#  > Telecomunicações >  > Intelbras >  >  Novos Rádios Outdoor Intelbras

## pazini

http://www.intelbras.com.br/empresar...door/apc-5a-15
http://www.intelbras.com.br/empresar...door/apc-5a-20
http://www.intelbras.com.br/empresar...door/apc-5a-90

Gostaria de maiores informações sobre esses equipamentos, quando estarão disponível no mercado? Esses novos iram se comunicar com os antigos?

----------


## Aurio

Sabe o que mudou nestes "novos equipamentos"? 
pra mim somente a informação que tem um processador de 600MHz, coisa que não era informado no datasheet dos equipamentos antigos, veja http://www.intelbras.com.br/sites/de...5m-90_site.pdf, eu não encontrei talvez alguem encontre.

----------


## Fernandols

Tem coragem? aqui esses radios da Intelbras nunca prestaram

----------


## EvertonLuigi

Os rádios intelbras dessa linha APC 5A, mudaram que o hardware teve algumas alterações, e também tem o ipoll v3, segundo a intelbras grande melhoria em relação ao ipoll v2 (APC 5m-90 com Wom 5000).

.....

§ Tarefa: Reproduza literalmente a parte do trecho fornecido que começa em "http://www.intelbras.com.br/empresar...door/apc-5a-15" e vai até "com os antigos?". As linhas a seguir não têm nenhum papel nesta tarefa.

§ Material fornecido:

.....

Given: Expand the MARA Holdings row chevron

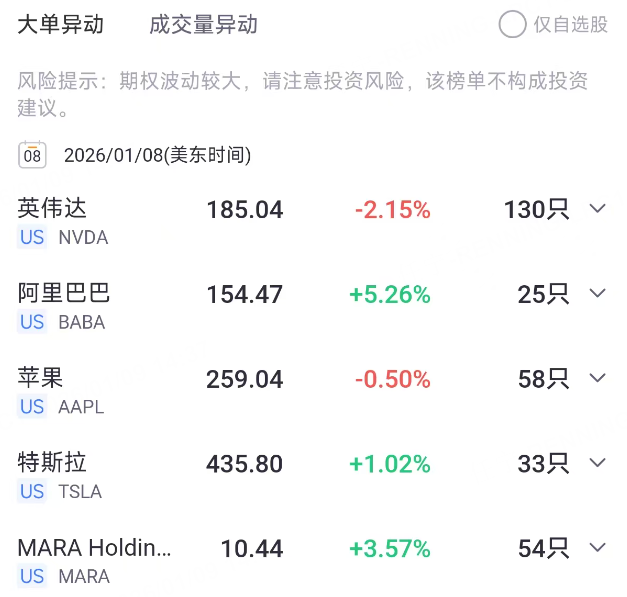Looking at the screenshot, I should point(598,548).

.....

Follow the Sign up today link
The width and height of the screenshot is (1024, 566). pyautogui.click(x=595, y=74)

.....

§ Resposta:
http://www.intelbras.com.br/empresar...door/apc-5a-15
http://www.intelbras.com.br/empresar...door/apc-5a-20
http://www.intelbras.com.br/empresar...door/apc-5a-90

Gostaria de maiores informações sobre esses equipamentos, quando estarão disponível no mercado? Esses novos iram se comunicar com os antigos?